Toronto
Rhonda Weppler and Trevor Mahovsky
Pari Nadimi Gallery
254 Niagara Street
October 20, 2007–January 11, 2008
Installed as an evenly distributed, sprawling configuration on the weathered floor of this gallery, Vancouver-based artists Rhonda Weppler and Trevor Mahovsky’s “Clutter Sculptures” depict clusters of everyday objects—derived mainly from the studio, the home, and the hardware store—in a manner that often yields a startling expressive complexity, given their lack of descriptive details and their limited range of commercial colors. These objects are metal and foam armatures approximating the shapes of mundane things—such as paint cans—which the artists have covered with thick layers of plaster, followed by obfuscating coats of industrial enamel, in either a glossy or a matte finish.

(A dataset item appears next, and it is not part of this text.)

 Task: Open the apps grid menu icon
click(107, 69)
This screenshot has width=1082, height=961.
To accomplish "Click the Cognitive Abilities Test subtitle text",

While some smaller works playfully critique modernist still-life traditions, the mood becomes tense and uneasy in the face of the more substantial Tipped Stack with Clinging Jug and Hammer (all works 2007), which features a precariously balanced assemblage of boxes that have received a seemingly hasty slathering of utterly mundane beige and white; this thick coating has left residual, repulsive globules and drips. On either side of the stack—topped by the jug and the hammer in a manner recalling Picasso’s synthetic Cubist sculptures—the artists have added only a lopsided orange smile, which seems like a sly bit of vandalism, set against the mostly monochrome surfaces. A highlight of the show, Perch, consists of a curving orange rod, with a black ring hanging from it, emerging from a bed of rubble composed of multicolored flowers, rust-hued bricks, and bottles rendered in forest green and fecal brown. A bit of material that extends from the rod’s tip suggests the blade of an ax; a flag that might have memorial significance, given the surrounding ruin; and the residue from the stirring of an enormous Oldenburgian cocktail. This unexpected symbolic diversity, revealed only through extended viewing, makes Weppler and Mahovsky’s project a worthwhile and provocative experience.